American coming-of-age supernatural comedy horror television series based upon the character Wednesday Addams from The Addams Family. Created by Alfred Gough and Miles Millar, it stars Jenna Ortega as the title character, with Catherine Zeta-Jones, Luis Guzmán, Isaac Ordonez, Gwendoline Christie, Riki Lindhome, Jamie McShane, Fred Armisen, and Christina Ricci appearing in supporting roles. Four out of the eight episodes are directed by Tim Burton, who also serves as executive producer. It revolves around the titular character, who attempts to solve a monster mystery at her school.

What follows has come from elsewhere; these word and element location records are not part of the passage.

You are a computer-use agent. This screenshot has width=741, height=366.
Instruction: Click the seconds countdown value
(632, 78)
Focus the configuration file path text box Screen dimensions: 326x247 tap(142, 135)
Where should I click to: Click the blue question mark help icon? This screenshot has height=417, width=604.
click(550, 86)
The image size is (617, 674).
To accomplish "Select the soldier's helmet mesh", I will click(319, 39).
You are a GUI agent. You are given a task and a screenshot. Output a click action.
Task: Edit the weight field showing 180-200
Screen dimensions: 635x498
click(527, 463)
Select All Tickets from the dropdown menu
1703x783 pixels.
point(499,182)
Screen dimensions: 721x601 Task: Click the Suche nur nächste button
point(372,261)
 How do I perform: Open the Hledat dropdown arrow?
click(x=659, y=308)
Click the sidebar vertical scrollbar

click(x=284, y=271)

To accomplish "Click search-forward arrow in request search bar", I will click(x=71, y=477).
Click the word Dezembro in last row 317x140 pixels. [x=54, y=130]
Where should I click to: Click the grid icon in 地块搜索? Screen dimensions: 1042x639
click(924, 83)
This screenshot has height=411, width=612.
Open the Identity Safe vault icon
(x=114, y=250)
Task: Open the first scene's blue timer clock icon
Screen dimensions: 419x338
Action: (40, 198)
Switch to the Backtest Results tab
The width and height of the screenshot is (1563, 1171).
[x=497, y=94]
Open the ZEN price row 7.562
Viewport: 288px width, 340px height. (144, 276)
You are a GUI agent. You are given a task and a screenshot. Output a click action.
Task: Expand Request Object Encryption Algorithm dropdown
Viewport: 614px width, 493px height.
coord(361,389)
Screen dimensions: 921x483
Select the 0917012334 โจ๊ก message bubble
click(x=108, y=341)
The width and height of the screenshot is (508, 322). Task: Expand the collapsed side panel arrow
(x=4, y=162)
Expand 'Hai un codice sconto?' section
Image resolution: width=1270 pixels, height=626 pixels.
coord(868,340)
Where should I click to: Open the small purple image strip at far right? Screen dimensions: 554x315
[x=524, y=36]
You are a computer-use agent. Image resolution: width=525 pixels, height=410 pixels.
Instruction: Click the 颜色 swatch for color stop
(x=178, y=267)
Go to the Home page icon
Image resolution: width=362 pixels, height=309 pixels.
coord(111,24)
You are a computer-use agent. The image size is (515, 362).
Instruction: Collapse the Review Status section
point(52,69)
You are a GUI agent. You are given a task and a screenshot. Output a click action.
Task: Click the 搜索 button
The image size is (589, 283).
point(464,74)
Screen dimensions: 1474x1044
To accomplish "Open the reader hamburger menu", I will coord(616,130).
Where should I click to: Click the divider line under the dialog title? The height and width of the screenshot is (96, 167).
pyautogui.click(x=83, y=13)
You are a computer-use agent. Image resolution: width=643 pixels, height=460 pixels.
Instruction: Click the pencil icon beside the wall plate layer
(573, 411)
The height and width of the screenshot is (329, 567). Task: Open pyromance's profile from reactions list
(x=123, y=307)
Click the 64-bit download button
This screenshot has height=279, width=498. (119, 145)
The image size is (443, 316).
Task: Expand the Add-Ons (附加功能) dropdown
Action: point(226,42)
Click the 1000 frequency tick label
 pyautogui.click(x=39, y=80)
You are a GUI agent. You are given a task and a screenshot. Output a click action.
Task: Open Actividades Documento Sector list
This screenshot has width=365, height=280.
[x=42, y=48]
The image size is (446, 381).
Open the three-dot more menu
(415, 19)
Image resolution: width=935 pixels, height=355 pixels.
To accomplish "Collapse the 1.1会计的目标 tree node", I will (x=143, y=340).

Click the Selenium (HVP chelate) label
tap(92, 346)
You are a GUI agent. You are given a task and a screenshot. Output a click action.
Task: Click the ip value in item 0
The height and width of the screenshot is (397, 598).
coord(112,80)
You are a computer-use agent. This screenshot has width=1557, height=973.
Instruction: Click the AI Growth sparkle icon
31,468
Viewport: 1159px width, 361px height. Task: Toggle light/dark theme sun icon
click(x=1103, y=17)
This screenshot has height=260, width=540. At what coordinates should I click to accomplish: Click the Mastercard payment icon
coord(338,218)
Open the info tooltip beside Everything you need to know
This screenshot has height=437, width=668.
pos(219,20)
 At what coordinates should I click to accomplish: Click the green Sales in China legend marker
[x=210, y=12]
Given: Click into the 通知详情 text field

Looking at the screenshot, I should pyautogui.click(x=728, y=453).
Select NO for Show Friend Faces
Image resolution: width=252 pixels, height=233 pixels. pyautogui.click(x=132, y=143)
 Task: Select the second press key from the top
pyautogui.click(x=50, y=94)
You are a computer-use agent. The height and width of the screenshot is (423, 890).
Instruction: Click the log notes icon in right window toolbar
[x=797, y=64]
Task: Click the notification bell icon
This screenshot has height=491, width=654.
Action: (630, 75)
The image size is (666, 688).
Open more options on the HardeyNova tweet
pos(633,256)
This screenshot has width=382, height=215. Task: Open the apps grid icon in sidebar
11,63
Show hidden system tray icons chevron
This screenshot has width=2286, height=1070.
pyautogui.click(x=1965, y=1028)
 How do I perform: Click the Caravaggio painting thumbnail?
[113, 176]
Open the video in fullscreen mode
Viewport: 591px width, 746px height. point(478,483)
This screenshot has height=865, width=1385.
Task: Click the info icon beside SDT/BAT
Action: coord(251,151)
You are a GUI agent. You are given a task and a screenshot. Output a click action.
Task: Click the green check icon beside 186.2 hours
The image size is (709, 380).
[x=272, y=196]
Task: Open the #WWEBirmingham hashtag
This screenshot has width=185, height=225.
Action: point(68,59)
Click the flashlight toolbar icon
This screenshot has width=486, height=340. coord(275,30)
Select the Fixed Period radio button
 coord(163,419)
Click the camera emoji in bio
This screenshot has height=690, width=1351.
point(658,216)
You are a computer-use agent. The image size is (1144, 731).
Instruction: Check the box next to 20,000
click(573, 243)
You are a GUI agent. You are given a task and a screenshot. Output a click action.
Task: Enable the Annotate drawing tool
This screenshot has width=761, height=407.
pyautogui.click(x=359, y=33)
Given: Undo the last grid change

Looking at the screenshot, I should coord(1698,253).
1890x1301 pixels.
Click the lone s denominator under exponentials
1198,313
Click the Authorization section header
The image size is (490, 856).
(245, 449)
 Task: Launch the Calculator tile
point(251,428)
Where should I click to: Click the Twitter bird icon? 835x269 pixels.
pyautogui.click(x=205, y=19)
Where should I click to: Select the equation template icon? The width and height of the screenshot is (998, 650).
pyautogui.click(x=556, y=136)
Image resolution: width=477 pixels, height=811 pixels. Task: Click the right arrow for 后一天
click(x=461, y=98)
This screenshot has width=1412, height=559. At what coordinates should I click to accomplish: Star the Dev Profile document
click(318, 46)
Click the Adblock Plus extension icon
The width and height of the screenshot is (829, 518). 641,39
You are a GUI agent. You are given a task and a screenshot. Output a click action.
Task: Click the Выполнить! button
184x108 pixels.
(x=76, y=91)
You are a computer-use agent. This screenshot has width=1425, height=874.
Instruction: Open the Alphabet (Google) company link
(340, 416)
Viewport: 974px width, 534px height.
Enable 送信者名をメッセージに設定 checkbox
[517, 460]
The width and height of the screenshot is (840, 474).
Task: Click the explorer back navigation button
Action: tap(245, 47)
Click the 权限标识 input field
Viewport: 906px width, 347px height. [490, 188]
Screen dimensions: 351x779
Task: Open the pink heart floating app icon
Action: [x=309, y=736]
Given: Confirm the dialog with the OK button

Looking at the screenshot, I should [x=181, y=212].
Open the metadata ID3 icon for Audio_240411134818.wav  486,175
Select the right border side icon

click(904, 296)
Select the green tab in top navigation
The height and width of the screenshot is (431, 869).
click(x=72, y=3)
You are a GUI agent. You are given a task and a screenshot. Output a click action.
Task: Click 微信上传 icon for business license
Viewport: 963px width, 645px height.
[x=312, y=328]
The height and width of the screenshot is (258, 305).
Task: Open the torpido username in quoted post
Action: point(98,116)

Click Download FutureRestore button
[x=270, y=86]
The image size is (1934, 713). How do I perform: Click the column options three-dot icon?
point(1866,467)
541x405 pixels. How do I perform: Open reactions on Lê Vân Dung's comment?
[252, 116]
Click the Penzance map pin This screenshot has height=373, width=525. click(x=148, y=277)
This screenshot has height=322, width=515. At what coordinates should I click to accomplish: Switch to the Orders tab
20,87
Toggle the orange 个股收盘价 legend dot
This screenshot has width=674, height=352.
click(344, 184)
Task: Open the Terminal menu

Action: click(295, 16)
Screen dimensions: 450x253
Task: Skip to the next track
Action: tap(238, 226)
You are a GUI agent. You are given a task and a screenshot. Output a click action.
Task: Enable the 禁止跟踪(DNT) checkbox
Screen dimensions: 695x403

According to Architectural Digest, When the new series Wednesday on Netflix needed a property in a sleepy Vermont hamlet to stand in for Nevermore Academy, a castle in Romania turned out to be the perfect place. Jenna Ortega’s titular character is shipped off to the New England boarding school for outcasts—including werewolves and gorgons—in the supernatural comedy. The latest incarnation of The Addams Family saga sees the now mordant teenager unhappily enrolled at her parents Gomez (Luis Guzmán) and Morticia’s (Catherine Zeta-Jones) alma mater, an unconventional institution nestled in a forbidding forest.
In reality, much of the Gothic-style school’s exteriors belong to the Cantacuzino Castle located in the Romanian mountain town of Bușteni. The neo-Romanian palace in the Carpathian Mountains was the summer home of über-wealthy aristocrat and politician Prince Gheorghe Grigore Cantacuzino, who died there just two years after the house was completed in 1911.
As a filming location for Wednesday, the castle’s design was supplemented with special effects somewhat inspired by Bucharest’s “eclectic pile of architecture,” according to series production designer Mark Scruton. Some of Wednesday’s Nevermore interiors—like principal Larissa Weems’s (Gwendoline Christie) office and the adjacent railed mezzanine—were shot at the historic Monteoru House in Bucharest.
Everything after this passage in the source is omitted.